National Poetry Month: Whitman

Apr 06, 2006 23:13

The smoke of my own breath;
Echoes, ripples, buzz'd whispers, love-root, silk-thread, crotch and vine;
My respiration and inspiration, the beating of my heart, the passing of blood and air through my lungs;
The sniff of green leaves and dry leaves, and of the shore, and dark-color'd sea-rocks, and of hay in the barn;
The sound of the belch'd words of my voice, words loos'd to the eddies of the wind;
A few light kisses, a few embraces, a reaching around of arms;
The play of shine and shade on the trees as the supple boughs wag;
The delight alone, or in the rush of the streets, or along the fields and hill-sides;
The feeling of health, the full-noon trill, the song of me rising from bed and meeting the sun.

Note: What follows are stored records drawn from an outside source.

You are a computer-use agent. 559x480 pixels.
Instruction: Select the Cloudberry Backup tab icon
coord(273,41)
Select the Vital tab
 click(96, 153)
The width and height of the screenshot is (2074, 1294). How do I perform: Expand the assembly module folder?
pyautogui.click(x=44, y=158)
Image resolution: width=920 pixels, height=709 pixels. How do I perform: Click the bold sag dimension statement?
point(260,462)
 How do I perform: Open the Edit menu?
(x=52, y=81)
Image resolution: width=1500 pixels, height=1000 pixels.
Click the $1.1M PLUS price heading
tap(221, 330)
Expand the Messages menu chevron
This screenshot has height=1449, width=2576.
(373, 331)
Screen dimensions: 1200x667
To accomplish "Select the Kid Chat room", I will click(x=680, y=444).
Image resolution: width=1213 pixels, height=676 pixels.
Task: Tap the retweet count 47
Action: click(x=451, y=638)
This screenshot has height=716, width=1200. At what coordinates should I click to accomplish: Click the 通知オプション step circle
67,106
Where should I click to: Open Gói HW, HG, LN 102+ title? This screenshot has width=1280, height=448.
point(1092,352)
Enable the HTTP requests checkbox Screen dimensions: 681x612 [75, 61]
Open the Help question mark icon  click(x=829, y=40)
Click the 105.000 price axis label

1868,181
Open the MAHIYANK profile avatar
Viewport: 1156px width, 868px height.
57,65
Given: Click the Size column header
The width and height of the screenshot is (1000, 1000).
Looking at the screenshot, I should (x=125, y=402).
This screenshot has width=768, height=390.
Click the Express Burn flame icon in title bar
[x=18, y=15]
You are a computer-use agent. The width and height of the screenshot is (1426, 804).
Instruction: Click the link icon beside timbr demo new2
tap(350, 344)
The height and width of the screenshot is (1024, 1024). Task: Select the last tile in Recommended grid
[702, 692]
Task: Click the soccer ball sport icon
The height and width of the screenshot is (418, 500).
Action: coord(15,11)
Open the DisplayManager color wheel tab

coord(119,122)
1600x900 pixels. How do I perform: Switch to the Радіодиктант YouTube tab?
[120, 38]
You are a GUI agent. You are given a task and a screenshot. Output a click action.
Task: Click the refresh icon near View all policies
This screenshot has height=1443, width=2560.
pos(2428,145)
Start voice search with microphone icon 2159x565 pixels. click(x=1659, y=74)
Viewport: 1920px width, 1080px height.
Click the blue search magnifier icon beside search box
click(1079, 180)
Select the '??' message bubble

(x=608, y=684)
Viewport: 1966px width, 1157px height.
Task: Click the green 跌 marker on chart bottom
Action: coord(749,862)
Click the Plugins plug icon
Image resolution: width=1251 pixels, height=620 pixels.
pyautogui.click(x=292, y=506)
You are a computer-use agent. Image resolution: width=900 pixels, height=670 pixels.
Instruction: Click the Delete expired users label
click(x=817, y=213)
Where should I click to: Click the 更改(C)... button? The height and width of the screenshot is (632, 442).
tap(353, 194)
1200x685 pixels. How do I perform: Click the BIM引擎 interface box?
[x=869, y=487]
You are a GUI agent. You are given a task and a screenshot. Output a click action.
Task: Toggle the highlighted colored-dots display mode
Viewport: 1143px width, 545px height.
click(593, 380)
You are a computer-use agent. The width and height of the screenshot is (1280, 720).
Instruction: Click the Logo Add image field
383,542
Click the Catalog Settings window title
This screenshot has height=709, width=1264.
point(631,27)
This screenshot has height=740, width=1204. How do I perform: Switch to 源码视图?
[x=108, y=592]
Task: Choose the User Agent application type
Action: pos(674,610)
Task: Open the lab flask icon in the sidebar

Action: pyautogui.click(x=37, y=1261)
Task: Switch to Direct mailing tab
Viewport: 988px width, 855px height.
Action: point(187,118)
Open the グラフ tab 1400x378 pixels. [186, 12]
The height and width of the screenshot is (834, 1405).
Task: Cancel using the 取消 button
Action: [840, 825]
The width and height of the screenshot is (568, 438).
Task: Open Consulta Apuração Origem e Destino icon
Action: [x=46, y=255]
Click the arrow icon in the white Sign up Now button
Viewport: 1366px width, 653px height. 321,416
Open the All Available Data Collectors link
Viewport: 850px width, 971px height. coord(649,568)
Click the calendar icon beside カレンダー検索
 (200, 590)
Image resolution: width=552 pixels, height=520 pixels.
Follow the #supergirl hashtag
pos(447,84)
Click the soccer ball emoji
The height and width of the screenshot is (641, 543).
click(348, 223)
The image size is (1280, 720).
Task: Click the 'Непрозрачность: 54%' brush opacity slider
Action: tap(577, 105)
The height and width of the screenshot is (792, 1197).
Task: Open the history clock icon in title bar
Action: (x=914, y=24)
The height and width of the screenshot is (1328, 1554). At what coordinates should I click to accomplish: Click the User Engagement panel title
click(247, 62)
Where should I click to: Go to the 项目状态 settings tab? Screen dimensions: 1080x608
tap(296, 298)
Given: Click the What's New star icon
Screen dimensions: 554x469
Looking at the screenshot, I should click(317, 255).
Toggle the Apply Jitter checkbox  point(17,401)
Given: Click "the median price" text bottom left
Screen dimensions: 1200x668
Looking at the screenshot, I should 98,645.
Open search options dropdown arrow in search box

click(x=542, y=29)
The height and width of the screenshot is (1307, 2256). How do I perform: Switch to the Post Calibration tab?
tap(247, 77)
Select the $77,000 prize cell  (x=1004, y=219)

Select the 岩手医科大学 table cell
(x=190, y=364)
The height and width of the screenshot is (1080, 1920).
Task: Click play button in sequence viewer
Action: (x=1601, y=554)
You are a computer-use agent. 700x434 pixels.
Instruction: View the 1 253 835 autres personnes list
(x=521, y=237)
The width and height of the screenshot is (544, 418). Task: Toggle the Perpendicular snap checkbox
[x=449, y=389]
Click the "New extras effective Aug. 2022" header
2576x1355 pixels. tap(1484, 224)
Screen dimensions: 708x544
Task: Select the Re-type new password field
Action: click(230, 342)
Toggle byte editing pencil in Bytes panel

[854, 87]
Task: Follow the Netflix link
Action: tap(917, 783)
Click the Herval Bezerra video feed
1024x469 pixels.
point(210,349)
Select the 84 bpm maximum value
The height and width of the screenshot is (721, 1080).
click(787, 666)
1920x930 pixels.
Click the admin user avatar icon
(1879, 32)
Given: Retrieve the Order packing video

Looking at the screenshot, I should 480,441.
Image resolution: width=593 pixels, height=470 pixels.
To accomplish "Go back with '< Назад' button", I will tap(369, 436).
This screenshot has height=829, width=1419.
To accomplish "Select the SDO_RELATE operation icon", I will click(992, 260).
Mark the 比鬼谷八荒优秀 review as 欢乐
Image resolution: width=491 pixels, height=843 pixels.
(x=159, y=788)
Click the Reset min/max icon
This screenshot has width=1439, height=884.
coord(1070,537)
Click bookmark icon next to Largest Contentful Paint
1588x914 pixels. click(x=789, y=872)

Have you reckon'd a thousand acres much? have you reckon'd the earth much?
Have you practis'd so long to learn to read?
Have you felt so proud to get at the meaning of poems?

Stop this day and night with me, and you shall possess the origin of all poems;
You shall possess the good of the earth and sun--(there are millions of suns left;)
You shall no longer take things at second or third hand, nor look through the eyes of the dead, nor feed on the spectres in books;
You shall not look through my eyes either, nor take things from me:
You shall listen to all sides, and filter them from yourself.